Real hardware instead of emulation#
Playing video games via Twitch has become a thing at the latest since TwitchPlaysPokemon. But while experiences like TwitchPlaysPokemon were realized with emulators on a PC, I wanted to create a gaming experience by remotely controlling a real SNES via Twitch chat commands.
After thinking about how to realise this project some challenges regarding the necessary software as well hardware occurred.
Software Challenges#
The controller software should has two main functions getting commands from the Twitch chat and representing a virtual controller which buttons states are affected by the chat messages to send them to the console frequently.
Another challenge was due to the fact that I own a Japanese console with a Japanese version of the game (the US version of games like Chrono Trigger is extremely expensive). That results in just having Japanese texts making the understanding for many people very difficult. So, it should be possible to mark parts of the image which can be tried to translate.
All these aspects resulted to the follow requirements
- Receive chat messages from the Twitch chat parsing them afterwards.
- Creating a virtual representation of the button states within the software.
- Sending the button states to the console according the defined protocol of the console.
- Capturing the image of the console.
- Defining a adjustable bounding box to mark an area within the captured image with text for translation.
- Adding different image manipulation methods to improve visibiliy of text.
- Applying OCR on the marked area.
- Sending the recognized text to a translation service like Deepl
Receiving/parsing chat messages and virtual buttons#
To tackle the challenge of receiving and parsing the chat messages I had to create two chat bots using the Twitch API. Two chat bots are necessary due to the fact that one will has to be run on an embedded device connected with the SNES to receive the button pressed and forward them to the SNES (also called SNES Bot). The other one will also get the button pressed to show the current button states within the stream but will also be able to get additional commands to capture text from the current screen of the game for applying OCR and translating afterwards (also called OCR/Translation Bot).

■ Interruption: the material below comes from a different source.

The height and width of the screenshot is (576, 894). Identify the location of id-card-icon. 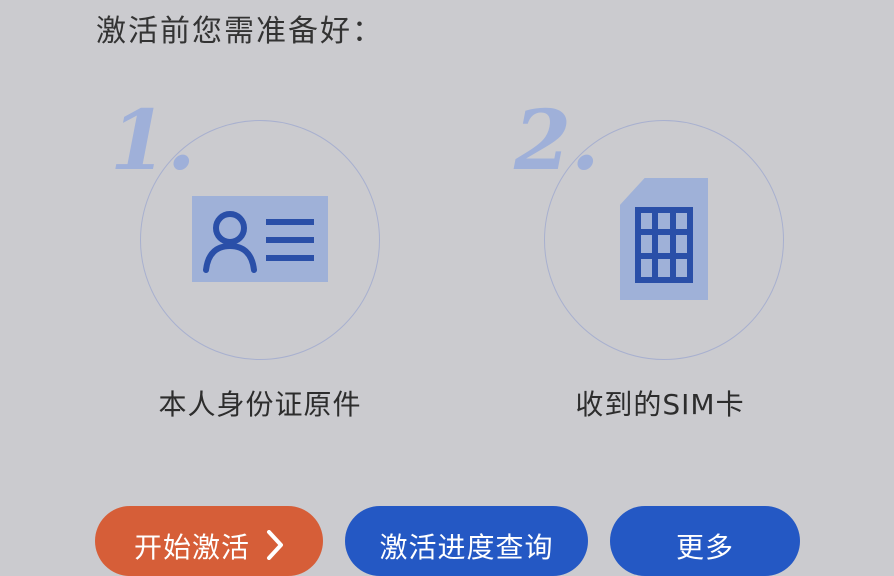
(260, 239).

Both bots will parse every message and check if some messages is a command to press a certain button. They will handle this on there own that means that there is a risk of inconsistency between there virtual buttons state. The worst what can happen is that the bot for ocr and translation will show a wrong button state (might happen if one loses the connection for a short time) but this does not affect the correct function of the whole system so adding another component for synchronizing makes too much time for now (maybe it will be added in the future)
SNES Bot#
The current version of the Bot uses a ESP32 ( ESP-WROOM-32) combined with two CD4021B shift registers to mimic the behaviour of a real controller.

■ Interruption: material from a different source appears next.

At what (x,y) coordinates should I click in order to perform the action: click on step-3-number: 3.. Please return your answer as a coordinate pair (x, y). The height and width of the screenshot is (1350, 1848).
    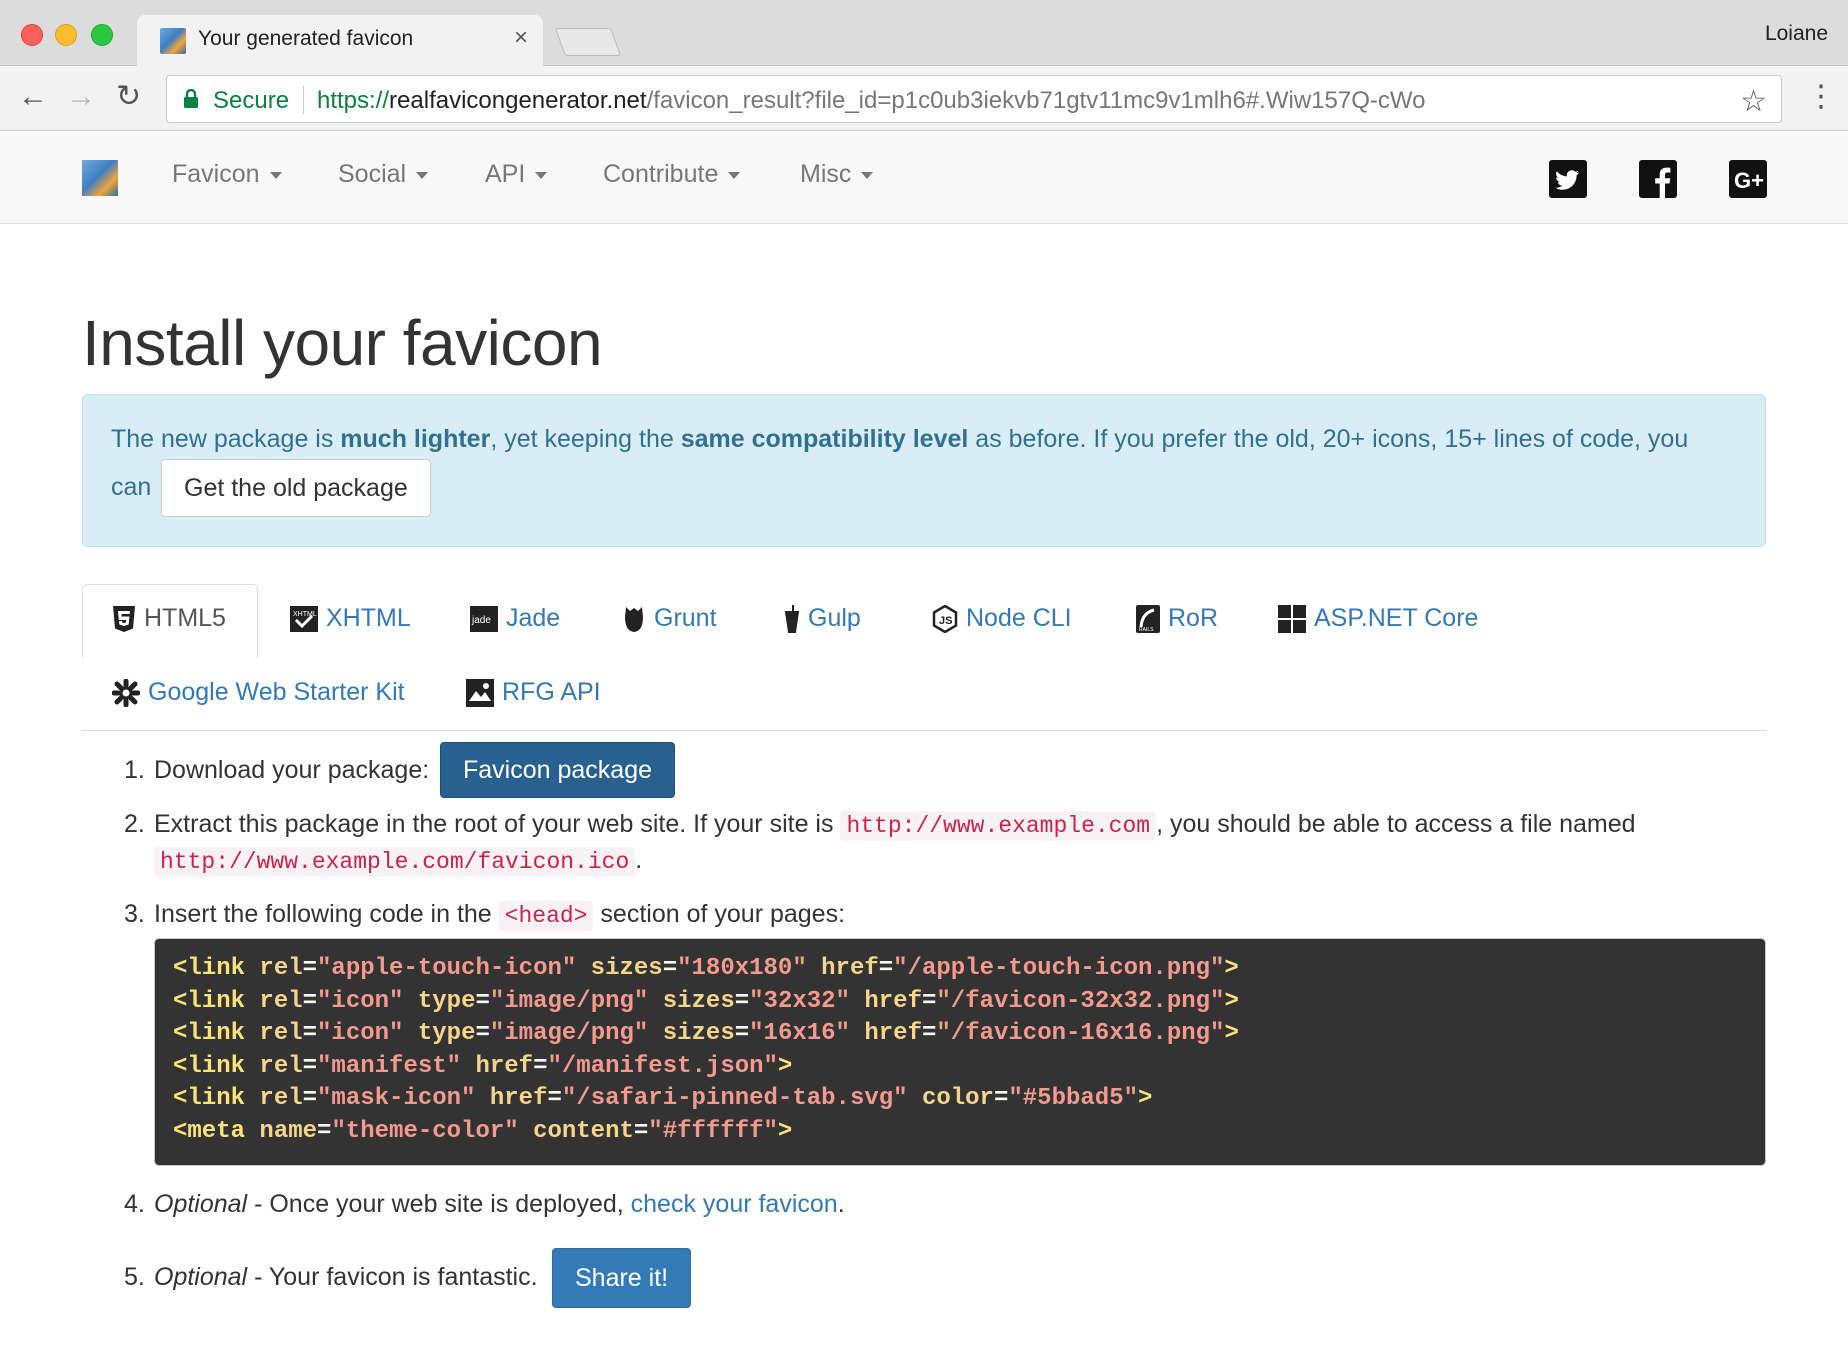
    Looking at the image, I should click on (134, 914).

I also tried to emulate the behaviour in software because sending the buttons can be easily (in most causes) implemented because the protocol is well documented (see protocol link in requirement list) and not very complex. Every 16.67 ms (20ms for the PAL consoles) the SNES will send a short latch signal (12 μs long) to the controller containing a shift register (some versions also have two interconnected shift register) saving the current state of the pressed buttons. After a short time period (6 μs) the SNES will send 16 synchronic (50% duty cycle) clock pulses with a duration of 12 μs for each clock cycle.

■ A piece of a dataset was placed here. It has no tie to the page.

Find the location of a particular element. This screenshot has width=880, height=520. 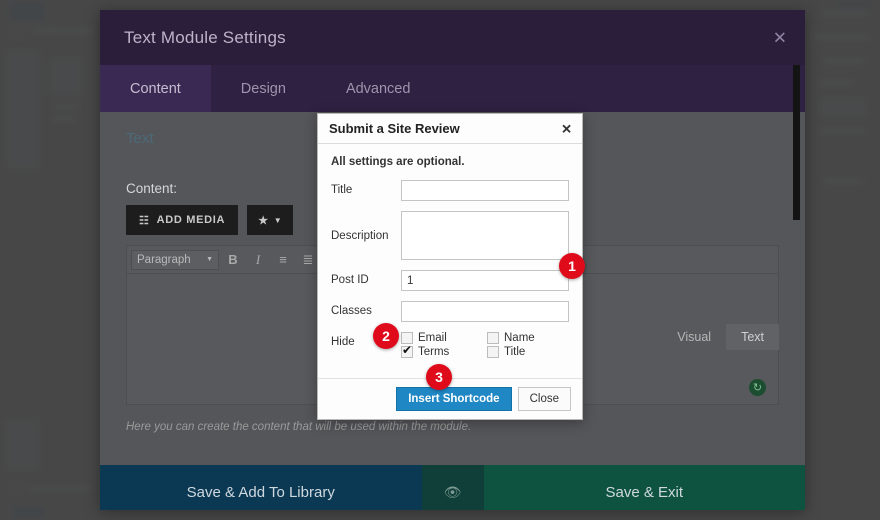

hide-name-label: Name is located at coordinates (520, 338).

The only challenge is to react to the signals in time and that’s where the problems occurred. The ESP32 has 7 different interrupt priorities and the typical interrupt have a priority between 1 and 3 ( ESP32 Interrupts). But, interrupts with such a priority need too much time until the are invoked resulting in a wrong timing and therefore wrong inputs. It is possible to implement an interrupt routine with a higher priority but these have to be implemented in assembly and therefore I decided to implement it via hardware (maybe I will emulate it in software in the future)
Capturing the image#
Capturing the image seemed to be not a difficult task. There are a lot devices to capture the video and audio signals from different devices over various interfaces. After finding a proper I could get the the video data with help of OpenCV to use the captured frames for the further ocr and translation process.